Ce faisant, la catégorie de l’évitement fiscal est extrêmement large. Elle peut signifier le report de déclaration des gains découlant de placement dans une petite entreprise, pratique qui vise à ne pas fragiliser des entreprises naissantes en reportant la déclaration de gain en capital à une année subséquente. Mais l’évitement fiscal peut aussi signifier des pratiques comme celles mises en place par Irving : créer des sociétés intermédiaires aux Bermudes qui permettent de manipuler les prix de transferts (pratique interdite, mais pas criminelle) ; ou encore de créer une société d’assurance captive grâce à laquelle un groupe permet de s’assurer lui-même à son propre bénéfice.
La catégorie de l’évitement fiscal est donc, d’une part, beaucoup trop large en ce qu’elle regroupe des pratiques fiscales qui n’ont que très peu à voir ensemble. Et, d’autre part, l’évitement fiscal lorsqu’il est commis à grande échelle, lorsqu’il est abusif – comme c’est le cas, selon toute vraisemblance, avec Irving –, n’est pas sanctionné adéquatement par la loi. Le principe juridique du duc de Westminster qui dicte qu’un contribuable a le droit de conduire ses pratiques fiscales de façon à payer le moins d’impôt possible est ici applicable.
Mais lorsque l’évitement fiscal se solde par la non-imposition de fortunes produites au Canada et valant des milliards de dollars, quelle différence concrète y a-t-il entre l’évitement fiscal et l’évasion fiscale pure et simple ? C’est ici que la réponse de Kevin Arseneau est pleine d’un bon sens politique duquel nos gouvernements devraient s’inspirer :
« C’est du vol ! C’est du vol ! C’est du vol ! […] C’est du vol légalisé. »
Et ce vol, s’il n’est pas encore reconnu comme tel, ne l’empêche pas de ressembler à un vol, d’avoir les conséquences d’un vol, et de profiter au voleur au détriment de l’ensemble de la société. La moindre des choses serait de criminaliser l’évitement fiscal abusif !
Le cas d’Irving exemplifie parfaitement les trois piliers de notre campagne : démasquer, condamner, encaisser.
DÉMASQUER, parce que si ce n’était pas des fuites de documents comme celle des Paradises Papers mis au jour par le Consortium International du Journalisme d’Investigation, nous ne saurions toujours pas que le bénéficiaire ultime de l’Irving Oil Company est la fiducie « The ALI Family No. 1 Trust » créer aux Bermudes par Arthur Irving. Comme nous le demandons depuis des années, le Canada doit mettre en place un registre public des bénéficiaires effectifs afin de démasquer qui en fin de compte bénéficie des montages financiers des grands groupes de sociétés.
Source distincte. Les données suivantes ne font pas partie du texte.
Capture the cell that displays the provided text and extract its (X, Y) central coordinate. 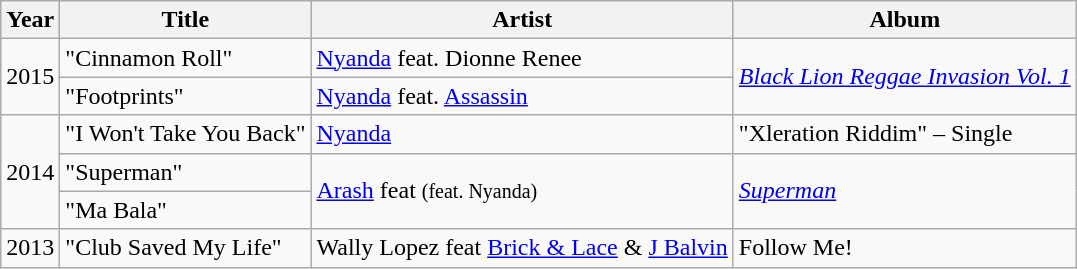
2014 (30, 172)
"Club Saved My Life" (186, 248)
Wally Lopez feat Brick & Lace & J Balvin (522, 248)
Follow Me! (904, 248)
Artist (522, 20)
"Superman" (186, 172)
Black Lion Reggae Invasion Vol. 1 (904, 77)
Title (186, 20)
"Ma Bala" (186, 210)
"Xleration Riddim" – Single (904, 134)
Superman (904, 191)
Nyanda feat. Dionne Renee (522, 58)
2015 (30, 77)
Album (904, 20)
Arash feat (feat. Nyanda) (522, 191)
Nyanda feat. Assassin (522, 96)
"I Won't Take You Back" (186, 134)
Year (30, 20)
Nyanda (522, 134)
2013 (30, 248)
"Footprints" (186, 96)
"Cinnamon Roll" (186, 58)
Detect which cell encompasses the target text, then output its (X, Y) center coordinate. 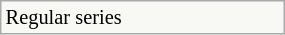
Regular series (142, 17)
Extract the (x, y) coordinate from the center of the cell holding the provided text.  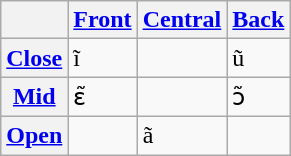
ũ (258, 58)
Back (258, 20)
Front (102, 20)
ã (182, 135)
ĩ (102, 58)
Central (182, 20)
Mid (34, 97)
Close (34, 58)
ɔ̃ (258, 97)
ɛ̃ (102, 97)
Open (34, 135)
Extract the [x, y] coordinate from the center of the cell holding the provided text.  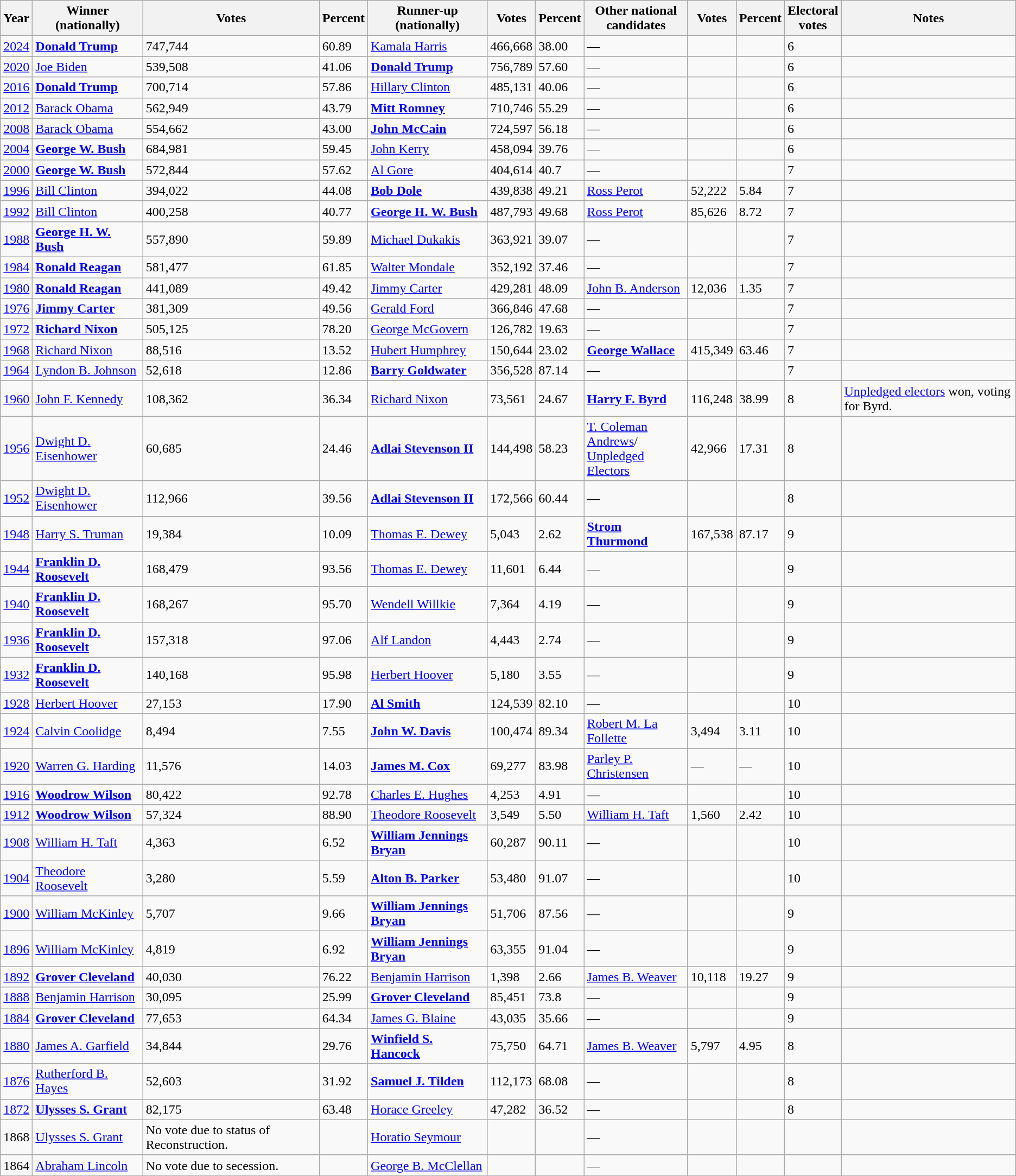
1876 [16, 1081]
44.08 [343, 190]
24.46 [343, 448]
93.56 [343, 569]
James G. Blaine [428, 1018]
Year [16, 18]
John W. Davis [428, 731]
52,603 [231, 1081]
439,838 [511, 190]
43.00 [343, 129]
400,258 [231, 211]
52,618 [231, 371]
17.90 [343, 703]
3,280 [231, 878]
39.56 [343, 498]
Robert M. La Follette [636, 731]
James M. Cox [428, 766]
5,707 [231, 914]
505,125 [231, 329]
756,789 [511, 67]
3,549 [511, 815]
572,844 [231, 170]
23.02 [560, 350]
441,089 [231, 288]
6.52 [343, 843]
352,192 [511, 267]
2.42 [760, 815]
1992 [16, 211]
76.22 [343, 977]
4.19 [560, 605]
John Kerry [428, 149]
8,494 [231, 731]
1880 [16, 1046]
59.89 [343, 239]
3.11 [760, 731]
581,477 [231, 267]
Harry S. Truman [88, 534]
140,168 [231, 675]
487,793 [511, 211]
2.62 [560, 534]
Al Smith [428, 703]
39.07 [560, 239]
Horatio Seymour [428, 1138]
63.48 [343, 1109]
30,095 [231, 998]
49.56 [343, 309]
3,494 [712, 731]
1980 [16, 288]
4,443 [511, 639]
57,324 [231, 815]
25.99 [343, 998]
82.10 [560, 703]
85,626 [712, 211]
1968 [16, 350]
51,706 [511, 914]
55.29 [560, 108]
Warren G. Harding [88, 766]
1948 [16, 534]
87.17 [760, 534]
37.46 [560, 267]
49.21 [560, 190]
95.70 [343, 605]
6.92 [343, 949]
112,173 [511, 1081]
1916 [16, 794]
4.91 [560, 794]
363,921 [511, 239]
Kamala Harris [428, 46]
747,744 [231, 46]
59.45 [343, 149]
5,043 [511, 534]
40.06 [560, 87]
Bob Dole [428, 190]
724,597 [511, 129]
73.8 [560, 998]
40.7 [560, 170]
57.60 [560, 67]
1912 [16, 815]
92.78 [343, 794]
Runner-up (nationally) [428, 18]
684,981 [231, 149]
1,398 [511, 977]
10.09 [343, 534]
75,750 [511, 1046]
Harry F. Byrd [636, 398]
1936 [16, 639]
Mitt Romney [428, 108]
40,030 [231, 977]
381,309 [231, 309]
Calvin Coolidge [88, 731]
60,685 [231, 448]
429,281 [511, 288]
112,966 [231, 498]
13.52 [343, 350]
1952 [16, 498]
73,561 [511, 398]
John F. Kennedy [88, 398]
40.77 [343, 211]
58.23 [560, 448]
83.98 [560, 766]
7,364 [511, 605]
36.52 [560, 1109]
485,131 [511, 87]
Rutherford B. Hayes [88, 1081]
47,282 [511, 1109]
19.27 [760, 977]
19,384 [231, 534]
24.67 [560, 398]
85,451 [511, 998]
3.55 [560, 675]
5,180 [511, 675]
George B. McClellan [428, 1165]
1864 [16, 1165]
68.08 [560, 1081]
4,253 [511, 794]
126,782 [511, 329]
64.71 [560, 1046]
Joe Biden [88, 67]
4,819 [231, 949]
1884 [16, 1018]
14.03 [343, 766]
1896 [16, 949]
43.79 [343, 108]
172,566 [511, 498]
31.92 [343, 1081]
2016 [16, 87]
57.86 [343, 87]
2012 [16, 108]
87.56 [560, 914]
91.07 [560, 878]
60,287 [511, 843]
1956 [16, 448]
1908 [16, 843]
42,966 [712, 448]
88.90 [343, 815]
Alf Landon [428, 639]
2008 [16, 129]
48.09 [560, 288]
Notes [928, 18]
356,528 [511, 371]
9.66 [343, 914]
394,022 [231, 190]
Samuel J. Tilden [428, 1081]
61.85 [343, 267]
63,355 [511, 949]
Winner (nationally) [88, 18]
11,576 [231, 766]
8.72 [760, 211]
Horace Greeley [428, 1109]
39.76 [560, 149]
1944 [16, 569]
7.55 [343, 731]
415,349 [712, 350]
2.74 [560, 639]
1928 [16, 703]
Charles E. Hughes [428, 794]
5.84 [760, 190]
1924 [16, 731]
4.95 [760, 1046]
82,175 [231, 1109]
Lyndon B. Johnson [88, 371]
Parley P. Christensen [636, 766]
Michael Dukakis [428, 239]
157,318 [231, 639]
1972 [16, 329]
95.98 [343, 675]
557,890 [231, 239]
2.66 [560, 977]
John B. Anderson [636, 288]
James A. Garfield [88, 1046]
63.46 [760, 350]
116,248 [712, 398]
43,035 [511, 1018]
41.06 [343, 67]
Barry Goldwater [428, 371]
George Wallace [636, 350]
87.14 [560, 371]
2020 [16, 67]
6.44 [560, 569]
Gerald Ford [428, 309]
80,422 [231, 794]
Wendell Willkie [428, 605]
19.63 [560, 329]
No vote due to secession. [231, 1165]
539,508 [231, 67]
11,601 [511, 569]
4,363 [231, 843]
144,498 [511, 448]
404,614 [511, 170]
10,118 [712, 977]
56.18 [560, 129]
90.11 [560, 843]
124,539 [511, 703]
T. Coleman Andrews/Unpledged Electors [636, 448]
1996 [16, 190]
1964 [16, 371]
Unpledged electors won, voting for Byrd. [928, 398]
George McGovern [428, 329]
Electoralvotes [813, 18]
64.34 [343, 1018]
1868 [16, 1138]
53,480 [511, 878]
366,846 [511, 309]
47.68 [560, 309]
69,277 [511, 766]
60.89 [343, 46]
91.04 [560, 949]
466,668 [511, 46]
38.99 [760, 398]
1900 [16, 914]
77,653 [231, 1018]
60.44 [560, 498]
167,538 [712, 534]
Hillary Clinton [428, 87]
52,222 [712, 190]
1.35 [760, 288]
710,746 [511, 108]
35.66 [560, 1018]
5,797 [712, 1046]
1960 [16, 398]
2024 [16, 46]
1940 [16, 605]
1872 [16, 1109]
Strom Thurmond [636, 534]
100,474 [511, 731]
No vote due to status of Reconstruction. [231, 1138]
Hubert Humphrey [428, 350]
36.34 [343, 398]
1904 [16, 878]
17.31 [760, 448]
5.59 [343, 878]
1988 [16, 239]
2000 [16, 170]
97.06 [343, 639]
John McCain [428, 129]
Other nationalcandidates [636, 18]
150,644 [511, 350]
562,949 [231, 108]
700,714 [231, 87]
1,560 [712, 815]
29.76 [343, 1046]
49.42 [343, 288]
1932 [16, 675]
554,662 [231, 129]
12.86 [343, 371]
89.34 [560, 731]
1984 [16, 267]
Alton B. Parker [428, 878]
88,516 [231, 350]
34,844 [231, 1046]
1888 [16, 998]
Winfield S. Hancock [428, 1046]
38.00 [560, 46]
108,362 [231, 398]
Walter Mondale [428, 267]
458,094 [511, 149]
78.20 [343, 329]
1892 [16, 977]
12,036 [712, 288]
1976 [16, 309]
5.50 [560, 815]
168,479 [231, 569]
27,153 [231, 703]
2004 [16, 149]
49.68 [560, 211]
57.62 [343, 170]
Abraham Lincoln [88, 1165]
1920 [16, 766]
168,267 [231, 605]
Al Gore [428, 170]
Locate the cell with the specified text and output its [x, y] center coordinate. 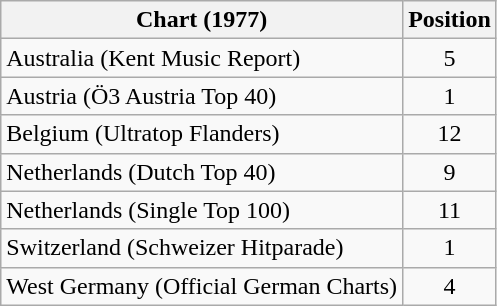
Netherlands (Single Top 100) [202, 210]
Chart (1977) [202, 20]
9 [450, 172]
Netherlands (Dutch Top 40) [202, 172]
4 [450, 286]
Switzerland (Schweizer Hitparade) [202, 248]
11 [450, 210]
12 [450, 134]
West Germany (Official German Charts) [202, 286]
Austria (Ö3 Austria Top 40) [202, 96]
Australia (Kent Music Report) [202, 58]
Belgium (Ultratop Flanders) [202, 134]
Position [450, 20]
5 [450, 58]
Identify which cell holds the provided text, then report its [X, Y] central coordinate. 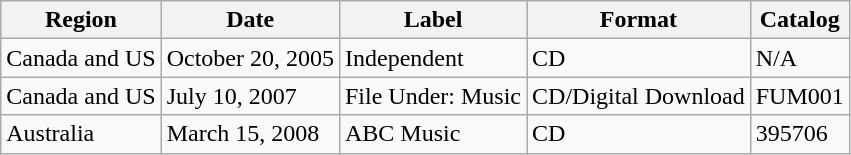
CD/Digital Download [639, 96]
FUM001 [800, 96]
Format [639, 20]
July 10, 2007 [250, 96]
March 15, 2008 [250, 134]
395706 [800, 134]
Australia [81, 134]
ABC Music [432, 134]
Region [81, 20]
Label [432, 20]
File Under: Music [432, 96]
N/A [800, 58]
Date [250, 20]
Catalog [800, 20]
October 20, 2005 [250, 58]
Independent [432, 58]
From the cell containing the given text, extract its center point as (x, y) coordinate. 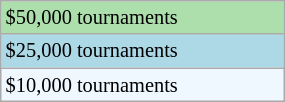
$50,000 tournaments (142, 17)
$10,000 tournaments (142, 85)
$25,000 tournaments (142, 51)
Capture the cell that displays the provided text and extract its (X, Y) central coordinate. 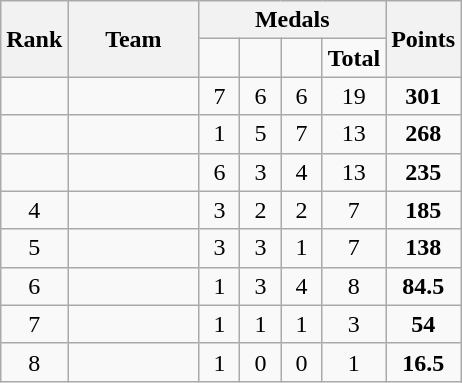
Team (134, 39)
84.5 (424, 286)
16.5 (424, 362)
268 (424, 134)
Rank (34, 39)
19 (354, 96)
Medals (292, 20)
138 (424, 248)
Points (424, 39)
Total (354, 58)
235 (424, 172)
301 (424, 96)
185 (424, 210)
54 (424, 324)
Pinpoint the cell where the given text exists, returning its [x, y] midpoint coordinate. 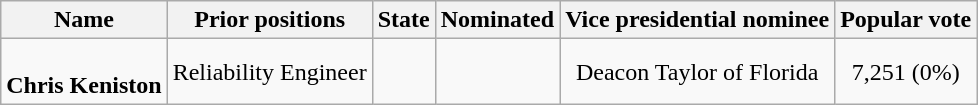
Deacon Taylor of Florida [698, 72]
Popular vote [906, 20]
Name [84, 20]
Chris Keniston [84, 72]
7,251 (0%) [906, 72]
Nominated [497, 20]
Reliability Engineer [270, 72]
Prior positions [270, 20]
State [404, 20]
Vice presidential nominee [698, 20]
Scan for the cell matching the given text and deliver its [x, y] coordinate at center. 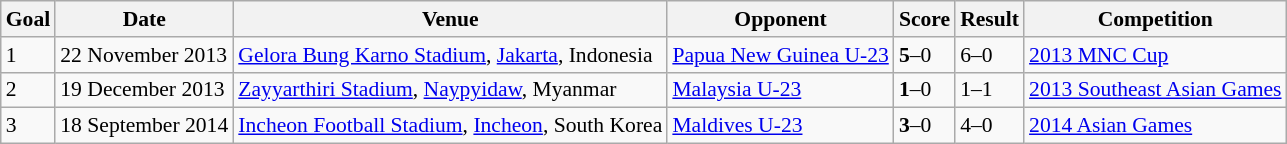
1–1 [990, 90]
Date [144, 19]
2013 Southeast Asian Games [1156, 90]
5–0 [924, 55]
1 [28, 55]
Incheon Football Stadium, Incheon, South Korea [450, 126]
Goal [28, 19]
2 [28, 90]
Zayyarthiri Stadium, Naypyidaw, Myanmar [450, 90]
Malaysia U-23 [780, 90]
Venue [450, 19]
6–0 [990, 55]
1–0 [924, 90]
Maldives U-23 [780, 126]
22 November 2013 [144, 55]
18 September 2014 [144, 126]
Score [924, 19]
4–0 [990, 126]
2013 MNC Cup [1156, 55]
3 [28, 126]
Opponent [780, 19]
Result [990, 19]
Papua New Guinea U-23 [780, 55]
2014 Asian Games [1156, 126]
Gelora Bung Karno Stadium, Jakarta, Indonesia [450, 55]
Competition [1156, 19]
3–0 [924, 126]
19 December 2013 [144, 90]
Search for the cell housing the specified text and yield its [x, y] center coordinate. 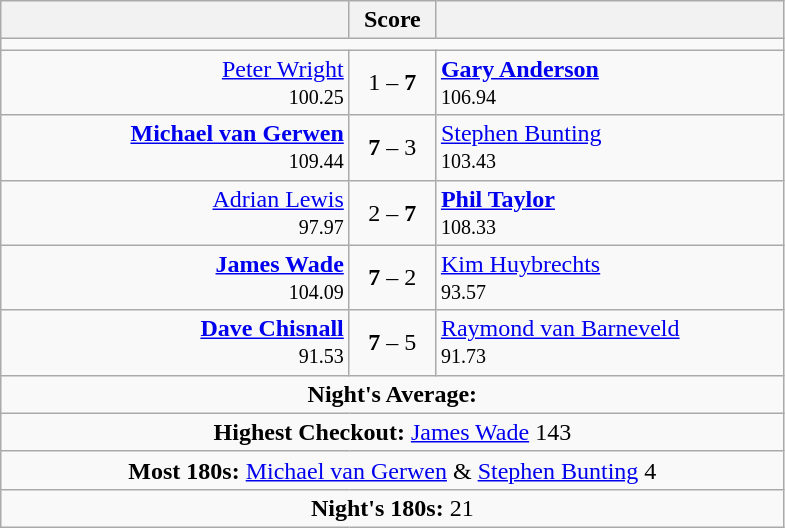
Phil Taylor 108.33 [610, 212]
Raymond van Barneveld 91.73 [610, 342]
Score [392, 20]
7 – 2 [392, 278]
Adrian Lewis 97.97 [176, 212]
Peter Wright 100.25 [176, 82]
Most 180s: Michael van Gerwen & Stephen Bunting 4 [392, 470]
Michael van Gerwen 109.44 [176, 148]
Highest Checkout: James Wade 143 [392, 432]
Dave Chisnall 91.53 [176, 342]
Night's 180s: 21 [392, 508]
Gary Anderson 106.94 [610, 82]
2 – 7 [392, 212]
James Wade 104.09 [176, 278]
7 – 3 [392, 148]
1 – 7 [392, 82]
7 – 5 [392, 342]
Night's Average: [392, 394]
Kim Huybrechts 93.57 [610, 278]
Stephen Bunting 103.43 [610, 148]
Identify which cell holds the provided text, then report its [x, y] central coordinate. 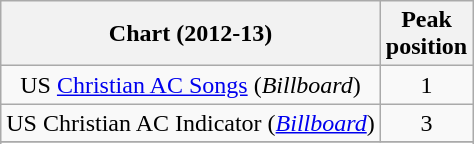
3 [426, 123]
Peak position [426, 34]
1 [426, 85]
US Christian AC Songs (Billboard) [191, 85]
US Christian AC Indicator (Billboard) [191, 123]
Chart (2012-13) [191, 34]
For the text-containing cell, return its midpoint in [X, Y] coordinate format. 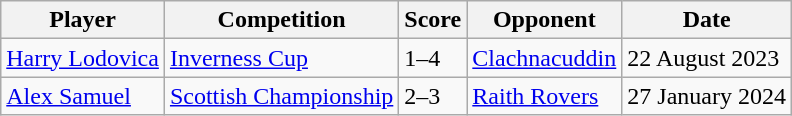
Opponent [544, 20]
Raith Rovers [544, 96]
Score [433, 20]
Inverness Cup [281, 58]
2–3 [433, 96]
27 January 2024 [707, 96]
Scottish Championship [281, 96]
Clachnacuddin [544, 58]
Harry Lodovica [83, 58]
Date [707, 20]
Competition [281, 20]
22 August 2023 [707, 58]
1–4 [433, 58]
Player [83, 20]
Alex Samuel [83, 96]
Return [x, y] of the center of cell containing provided text 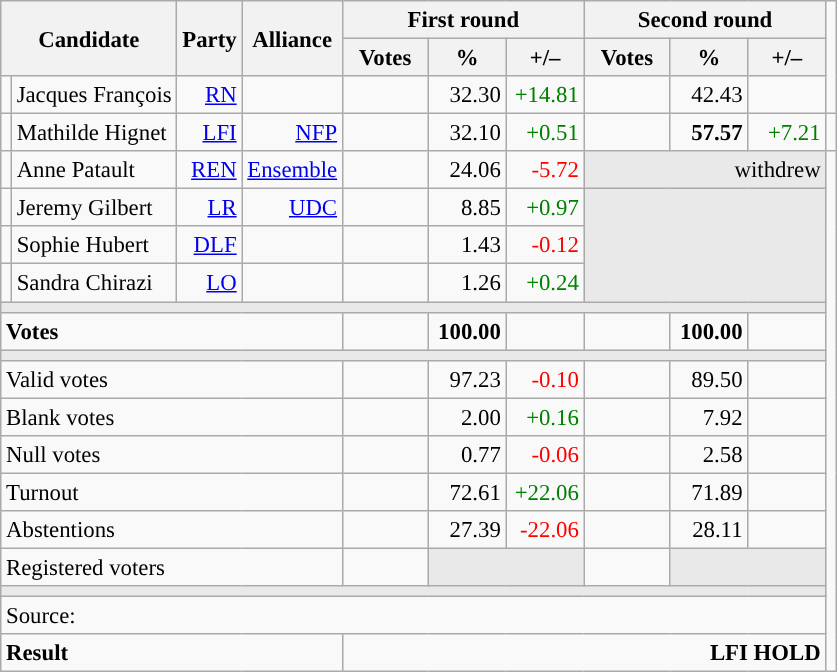
Mathilde Hignet [94, 133]
2.58 [709, 455]
-22.06 [545, 530]
+22.06 [545, 492]
+0.24 [545, 283]
Jacques François [94, 95]
REN [210, 170]
+0.16 [545, 417]
Result [172, 653]
71.89 [709, 492]
Blank votes [172, 417]
Null votes [172, 455]
8.85 [467, 208]
-5.72 [545, 170]
LO [210, 283]
Valid votes [172, 379]
Source: [414, 616]
First round [463, 20]
Candidate [89, 38]
Anne Patault [94, 170]
32.30 [467, 95]
97.23 [467, 379]
89.50 [709, 379]
LFI HOLD [584, 653]
LFI [210, 133]
57.57 [709, 133]
42.43 [709, 95]
withdrew [705, 170]
7.92 [709, 417]
UDC [292, 208]
Sandra Chirazi [94, 283]
Turnout [172, 492]
0.77 [467, 455]
-0.10 [545, 379]
+7.21 [787, 133]
1.26 [467, 283]
NFP [292, 133]
Jeremy Gilbert [94, 208]
+14.81 [545, 95]
RN [210, 95]
-0.12 [545, 245]
Ensemble [292, 170]
32.10 [467, 133]
1.43 [467, 245]
72.61 [467, 492]
+0.97 [545, 208]
DLF [210, 245]
+0.51 [545, 133]
28.11 [709, 530]
24.06 [467, 170]
-0.06 [545, 455]
Sophie Hubert [94, 245]
Party [210, 38]
Registered voters [172, 567]
2.00 [467, 417]
Alliance [292, 38]
27.39 [467, 530]
Second round [705, 20]
LR [210, 208]
Abstentions [172, 530]
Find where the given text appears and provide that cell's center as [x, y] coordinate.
Le Canada doit cependant aller plus loin et faire, également, la promotion d’un cadastre financier mondial afin de permettre de croiser les données entre les différents registres nationaux et donner une cartographie adéquate des corridors financiers utilisés par ceux qui pratiquent l’évitement fiscal abusif.
CONDAMNER, parce qu’il est injuste et délétère pour la stabilité de nos sociétés de laisser de tels actes impunis. L’évitement fiscal abusif doit être criminalisé au même titre que l’est l’évasion fiscale. Nous vous invitons d’ailleurs à lire notre mémoire à ce sujet qui a été présenté aux consultations publiques portant sur la réforme de la Règle Générale Anti-Évitement.
ENCAISSER, parce que la fortune des Irving a été produite au Canada grâce au dur labeur des néo-brunswickois, grâce aux subventions provinciales et fédérales, parce que sans la société et ses institutions cette fortune n’existerait pas, il est nécessaire et important d’aller chercher les sommes évitées afin que tant la société et ses institutions puissent subvenir à leurs propres besoins.